• Stored data:
####################

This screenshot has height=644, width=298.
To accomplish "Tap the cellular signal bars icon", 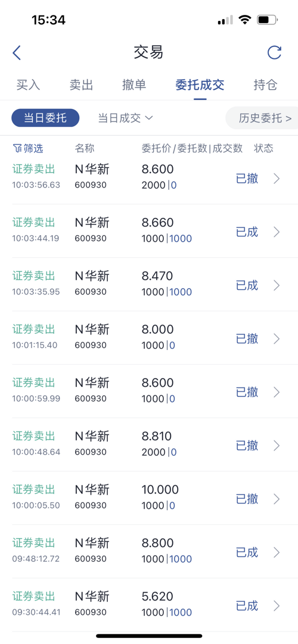I will (225, 20).
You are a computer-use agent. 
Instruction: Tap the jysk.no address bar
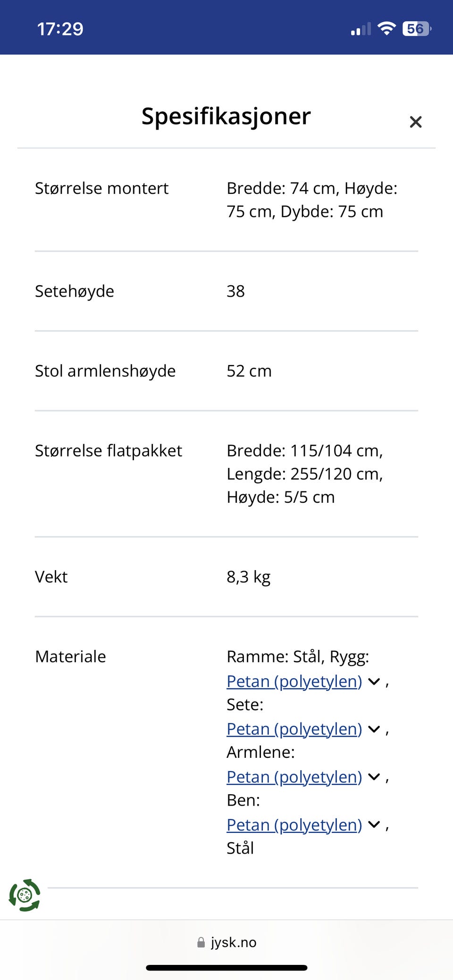[233, 942]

####################

• EXERCISE DETAILS:
Starting at the line that contains "You are a computer-use agent.", reproduce every line through the last one in the records exactly, and omit all pictures.

• ANSWER TO THIS EXERCISE:
You are a computer-use agent. 
Instruction: Tap the jysk.no address bar
[233, 942]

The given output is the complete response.